* **Work instruction**
A single count is required: the lines of the data below in which the word "computer" occurs.

[Saved entries]
---

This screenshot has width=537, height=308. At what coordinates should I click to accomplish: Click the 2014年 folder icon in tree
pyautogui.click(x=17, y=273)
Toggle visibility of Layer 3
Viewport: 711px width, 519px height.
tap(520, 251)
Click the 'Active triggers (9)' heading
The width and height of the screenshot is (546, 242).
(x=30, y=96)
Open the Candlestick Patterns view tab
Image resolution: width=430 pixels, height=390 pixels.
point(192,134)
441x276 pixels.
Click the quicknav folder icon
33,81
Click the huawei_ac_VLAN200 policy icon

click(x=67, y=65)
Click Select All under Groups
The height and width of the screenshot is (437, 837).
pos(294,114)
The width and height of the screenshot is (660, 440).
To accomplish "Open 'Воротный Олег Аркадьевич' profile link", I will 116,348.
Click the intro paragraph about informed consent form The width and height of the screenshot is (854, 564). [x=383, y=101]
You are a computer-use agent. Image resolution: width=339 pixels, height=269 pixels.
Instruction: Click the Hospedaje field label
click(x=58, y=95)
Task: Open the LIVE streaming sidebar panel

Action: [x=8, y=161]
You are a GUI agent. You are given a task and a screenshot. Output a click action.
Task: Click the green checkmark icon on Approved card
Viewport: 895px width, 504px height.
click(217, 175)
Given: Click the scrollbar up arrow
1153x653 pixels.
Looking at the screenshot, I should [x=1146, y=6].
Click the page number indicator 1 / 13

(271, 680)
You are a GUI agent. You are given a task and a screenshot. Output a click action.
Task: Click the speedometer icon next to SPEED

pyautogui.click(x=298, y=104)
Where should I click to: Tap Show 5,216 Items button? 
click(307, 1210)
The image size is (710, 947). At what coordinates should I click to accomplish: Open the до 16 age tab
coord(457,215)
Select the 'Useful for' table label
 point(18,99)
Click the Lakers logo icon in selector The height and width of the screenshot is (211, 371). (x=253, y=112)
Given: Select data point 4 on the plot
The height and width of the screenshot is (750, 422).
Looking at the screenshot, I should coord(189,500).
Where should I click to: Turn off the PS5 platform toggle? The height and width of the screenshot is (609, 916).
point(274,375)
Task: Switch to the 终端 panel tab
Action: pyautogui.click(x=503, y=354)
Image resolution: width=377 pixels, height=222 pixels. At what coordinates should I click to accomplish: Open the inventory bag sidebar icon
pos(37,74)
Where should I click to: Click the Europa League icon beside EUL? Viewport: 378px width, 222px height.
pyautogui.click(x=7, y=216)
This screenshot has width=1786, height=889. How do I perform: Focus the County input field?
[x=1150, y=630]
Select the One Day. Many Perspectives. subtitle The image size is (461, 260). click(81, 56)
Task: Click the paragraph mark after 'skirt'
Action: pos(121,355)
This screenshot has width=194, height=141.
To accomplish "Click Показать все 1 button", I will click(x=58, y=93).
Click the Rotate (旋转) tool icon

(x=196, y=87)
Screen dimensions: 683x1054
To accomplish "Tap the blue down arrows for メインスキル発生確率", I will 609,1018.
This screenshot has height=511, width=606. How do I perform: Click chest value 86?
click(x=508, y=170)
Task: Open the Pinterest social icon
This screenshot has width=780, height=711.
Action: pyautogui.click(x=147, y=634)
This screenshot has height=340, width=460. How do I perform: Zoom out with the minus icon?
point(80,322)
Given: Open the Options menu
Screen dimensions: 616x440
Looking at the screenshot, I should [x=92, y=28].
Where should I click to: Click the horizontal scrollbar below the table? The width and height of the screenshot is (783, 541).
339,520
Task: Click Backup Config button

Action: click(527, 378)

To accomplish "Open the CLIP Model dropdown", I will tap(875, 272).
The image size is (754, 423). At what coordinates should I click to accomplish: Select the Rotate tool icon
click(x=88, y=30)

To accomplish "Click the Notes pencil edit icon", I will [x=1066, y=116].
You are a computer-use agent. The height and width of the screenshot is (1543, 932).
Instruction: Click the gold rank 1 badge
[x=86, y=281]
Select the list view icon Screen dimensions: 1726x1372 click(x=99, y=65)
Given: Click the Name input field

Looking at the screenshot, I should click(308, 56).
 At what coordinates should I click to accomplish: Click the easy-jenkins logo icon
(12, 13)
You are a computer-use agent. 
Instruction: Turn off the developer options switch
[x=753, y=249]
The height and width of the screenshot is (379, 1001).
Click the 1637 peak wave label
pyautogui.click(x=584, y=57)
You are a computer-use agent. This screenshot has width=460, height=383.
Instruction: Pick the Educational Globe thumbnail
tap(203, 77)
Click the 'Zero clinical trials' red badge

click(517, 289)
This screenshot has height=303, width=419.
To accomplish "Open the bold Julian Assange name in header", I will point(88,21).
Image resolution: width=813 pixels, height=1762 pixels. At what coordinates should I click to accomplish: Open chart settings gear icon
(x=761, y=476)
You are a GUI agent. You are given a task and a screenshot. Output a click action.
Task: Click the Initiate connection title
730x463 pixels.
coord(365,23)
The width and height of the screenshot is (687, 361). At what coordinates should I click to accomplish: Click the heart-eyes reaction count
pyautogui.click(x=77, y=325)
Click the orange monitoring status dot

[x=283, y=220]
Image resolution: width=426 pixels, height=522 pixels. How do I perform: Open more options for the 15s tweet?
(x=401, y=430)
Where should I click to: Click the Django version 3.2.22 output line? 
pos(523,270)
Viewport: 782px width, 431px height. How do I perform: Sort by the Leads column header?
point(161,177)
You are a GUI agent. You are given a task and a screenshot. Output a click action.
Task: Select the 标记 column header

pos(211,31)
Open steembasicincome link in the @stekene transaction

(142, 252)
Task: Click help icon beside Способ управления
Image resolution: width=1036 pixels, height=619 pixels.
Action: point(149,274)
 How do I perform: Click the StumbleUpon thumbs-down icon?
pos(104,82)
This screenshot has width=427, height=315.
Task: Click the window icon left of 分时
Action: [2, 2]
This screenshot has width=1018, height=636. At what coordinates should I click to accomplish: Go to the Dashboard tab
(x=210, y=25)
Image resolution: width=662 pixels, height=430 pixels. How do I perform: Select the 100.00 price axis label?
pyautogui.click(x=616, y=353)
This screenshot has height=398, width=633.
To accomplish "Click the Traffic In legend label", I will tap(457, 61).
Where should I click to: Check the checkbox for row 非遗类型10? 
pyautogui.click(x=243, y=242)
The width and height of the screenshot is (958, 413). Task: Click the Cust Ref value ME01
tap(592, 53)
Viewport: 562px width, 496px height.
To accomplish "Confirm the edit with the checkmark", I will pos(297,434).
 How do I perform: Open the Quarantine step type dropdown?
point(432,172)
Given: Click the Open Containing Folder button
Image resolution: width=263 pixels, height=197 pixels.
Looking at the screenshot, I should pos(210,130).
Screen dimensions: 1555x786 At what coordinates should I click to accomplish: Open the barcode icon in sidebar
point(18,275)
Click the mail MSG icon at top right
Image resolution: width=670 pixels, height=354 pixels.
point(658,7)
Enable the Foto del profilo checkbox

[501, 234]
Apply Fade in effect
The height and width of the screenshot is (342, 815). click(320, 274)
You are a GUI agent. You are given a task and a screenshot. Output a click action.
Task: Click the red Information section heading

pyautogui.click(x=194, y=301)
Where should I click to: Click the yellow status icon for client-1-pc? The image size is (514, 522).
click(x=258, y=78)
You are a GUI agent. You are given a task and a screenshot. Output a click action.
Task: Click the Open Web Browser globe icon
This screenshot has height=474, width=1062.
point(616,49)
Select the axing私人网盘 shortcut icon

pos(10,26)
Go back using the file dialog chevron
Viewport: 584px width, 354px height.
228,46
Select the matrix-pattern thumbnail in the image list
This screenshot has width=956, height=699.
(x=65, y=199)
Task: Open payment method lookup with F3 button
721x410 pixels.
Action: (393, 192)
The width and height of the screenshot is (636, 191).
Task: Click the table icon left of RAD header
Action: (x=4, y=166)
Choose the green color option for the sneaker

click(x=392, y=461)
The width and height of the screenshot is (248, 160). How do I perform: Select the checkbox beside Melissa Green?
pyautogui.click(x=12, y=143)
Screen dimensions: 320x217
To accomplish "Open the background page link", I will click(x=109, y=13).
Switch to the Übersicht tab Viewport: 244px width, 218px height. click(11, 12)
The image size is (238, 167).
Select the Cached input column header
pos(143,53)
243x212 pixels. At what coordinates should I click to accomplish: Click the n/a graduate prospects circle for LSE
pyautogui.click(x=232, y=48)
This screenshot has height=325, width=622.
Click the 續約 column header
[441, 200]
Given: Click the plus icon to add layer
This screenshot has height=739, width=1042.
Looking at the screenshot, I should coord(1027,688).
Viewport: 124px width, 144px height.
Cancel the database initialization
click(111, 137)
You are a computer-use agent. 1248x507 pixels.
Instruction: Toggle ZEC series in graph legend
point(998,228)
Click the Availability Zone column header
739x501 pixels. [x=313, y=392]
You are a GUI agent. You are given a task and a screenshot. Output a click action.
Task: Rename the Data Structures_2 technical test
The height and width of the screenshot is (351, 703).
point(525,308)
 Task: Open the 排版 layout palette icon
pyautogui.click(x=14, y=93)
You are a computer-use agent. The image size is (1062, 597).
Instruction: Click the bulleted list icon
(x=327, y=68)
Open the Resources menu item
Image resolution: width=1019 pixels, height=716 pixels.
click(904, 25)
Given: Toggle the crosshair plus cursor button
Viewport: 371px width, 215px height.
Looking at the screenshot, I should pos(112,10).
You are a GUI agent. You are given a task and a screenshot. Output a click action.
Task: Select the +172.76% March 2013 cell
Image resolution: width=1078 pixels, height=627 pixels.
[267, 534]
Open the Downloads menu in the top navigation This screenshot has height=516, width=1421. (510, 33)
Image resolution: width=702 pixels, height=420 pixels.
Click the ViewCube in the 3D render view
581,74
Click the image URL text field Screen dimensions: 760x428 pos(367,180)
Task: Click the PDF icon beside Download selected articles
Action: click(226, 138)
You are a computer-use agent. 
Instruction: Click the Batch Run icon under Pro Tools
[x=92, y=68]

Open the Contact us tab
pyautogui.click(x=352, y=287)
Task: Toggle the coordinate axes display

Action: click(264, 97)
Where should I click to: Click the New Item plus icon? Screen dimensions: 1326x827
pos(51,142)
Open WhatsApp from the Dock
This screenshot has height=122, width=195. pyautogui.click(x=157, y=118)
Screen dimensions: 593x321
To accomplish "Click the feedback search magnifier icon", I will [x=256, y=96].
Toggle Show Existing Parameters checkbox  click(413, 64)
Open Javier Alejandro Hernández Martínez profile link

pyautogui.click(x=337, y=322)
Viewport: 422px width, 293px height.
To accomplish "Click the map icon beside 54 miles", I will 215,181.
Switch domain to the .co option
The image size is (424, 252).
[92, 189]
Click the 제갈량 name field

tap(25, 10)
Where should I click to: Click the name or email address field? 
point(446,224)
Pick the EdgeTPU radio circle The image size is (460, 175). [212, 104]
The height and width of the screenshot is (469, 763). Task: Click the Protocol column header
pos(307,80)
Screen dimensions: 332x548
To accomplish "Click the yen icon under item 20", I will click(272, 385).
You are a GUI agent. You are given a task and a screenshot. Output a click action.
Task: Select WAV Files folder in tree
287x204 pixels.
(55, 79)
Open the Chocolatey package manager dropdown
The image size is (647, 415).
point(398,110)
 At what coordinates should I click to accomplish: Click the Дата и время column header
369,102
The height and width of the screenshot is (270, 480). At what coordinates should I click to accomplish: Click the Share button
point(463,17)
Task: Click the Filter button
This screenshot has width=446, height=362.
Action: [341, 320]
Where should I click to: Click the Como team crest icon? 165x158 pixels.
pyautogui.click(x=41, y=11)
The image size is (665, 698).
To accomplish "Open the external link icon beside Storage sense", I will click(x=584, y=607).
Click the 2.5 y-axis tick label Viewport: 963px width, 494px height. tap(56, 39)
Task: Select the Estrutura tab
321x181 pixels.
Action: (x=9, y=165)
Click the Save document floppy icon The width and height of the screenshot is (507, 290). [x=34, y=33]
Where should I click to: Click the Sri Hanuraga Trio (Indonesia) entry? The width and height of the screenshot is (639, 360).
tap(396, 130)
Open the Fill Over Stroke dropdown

---

* **Result of this task**
7